Beating τ-bench retail by 10%

We beat the best public models on τ-bench retail by 10 percentage points. With three people.

This post is about what we did, what we learned, and why the manual work that got us there is exactly what we’re now automating.

What is τ-bench?

τ-bench is a benchmark for evaluating AI agents on realistic, multi-turn tasks. The retail variant tests an agent’s ability to handle customer service scenarios — processing returns, modifying orders, applying policies correctly, and navigating ambiguous edge cases.

It’s one of the harder benchmarks because it requires genuine reasoning about policy, not just pattern matching. The agent has to understand nuance: when a refund is appropriate, when to escalate, when the customer is technically wrong but should be accommodated anyway.

What we did

Our approach wasn’t a single clever trick. It was a structured optimization process applied relentlessly.

Phase 1: Failure clustering. We ran the benchmark, collected every failure, and manually categorized them into buckets. Not by error type — by root cause. “The agent misunderstood the return window” is different from “the agent applied the return policy correctly but missed an exception.” This distinction matters because they require different fixes.
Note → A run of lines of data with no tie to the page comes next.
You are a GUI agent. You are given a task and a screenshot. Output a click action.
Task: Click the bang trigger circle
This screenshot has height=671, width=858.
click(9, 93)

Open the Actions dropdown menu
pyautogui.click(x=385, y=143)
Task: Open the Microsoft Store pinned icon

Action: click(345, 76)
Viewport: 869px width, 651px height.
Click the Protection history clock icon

Phase 2: Hypothesis generation. For each failure cluster, we formed hypotheses about what was going wrong at the policy level. Not “the prompt needs to be longer” but “the agent doesn’t distinguish between refund eligibility and refund preference.” These hypotheses were specific and testable.

Phase 3: Structured iteration. We didn’t just tweak prompts randomly. We applied changes methodically — reflection prompts for policy understanding, targeted examples for edge cases, mini-batch validation to catch regressions. Each change was tested against the specific failure cluster it targeted and against all previous passing cases.

Phase 4: Regression prevention. Every improvement was validated against the full suite. When a fix for one failure cluster broke something else, we didn’t just revert — we understood why and found a solution that addressed both.

What we learned

The most important finding wasn’t about τ-bench at all. It was this: the optimization process itself has a natural curriculum.

Early in the process, broad changes have outsized impact. Fixing a fundamental policy misunderstanding might resolve 15 failure cases at once. Later, improvements become more surgical — a specific edge case here, a subtle reasoning error there. The returns diminish, but the process is the same.

This is a learning-rate schedule for agent optimization. Large steps to small, with checkpoints, gates, and emergency stops in between.

Every team that ships agents discovers this pattern independently. They all build some version of it by hand. They all wish it was automated.

Why this matters

Three people, working manually through this process, beat models backed by teams of dozens. Not because we’re smarter — because the process is that powerful when applied systematically.

The bottleneck was never the model. It was the speed at which humans can iterate through the optimization loop. Read traces. Form hypotheses. Design experiments. Run them. Check for regressions. Repeat.

This is precisely the work we’re now building 4242.ai to automate. The manual workflow that got us to state-of-the-art on τ-bench retail is the blueprint for the system.

What’s next

We’re taking what we learned — the curriculum structure, the failure clustering approach, the regression-aware iteration — and encoding it into autonomous agents that can run this process continuously, at machine speed, across arbitrary domains.

The τ-bench result was proof of concept. The system is the product.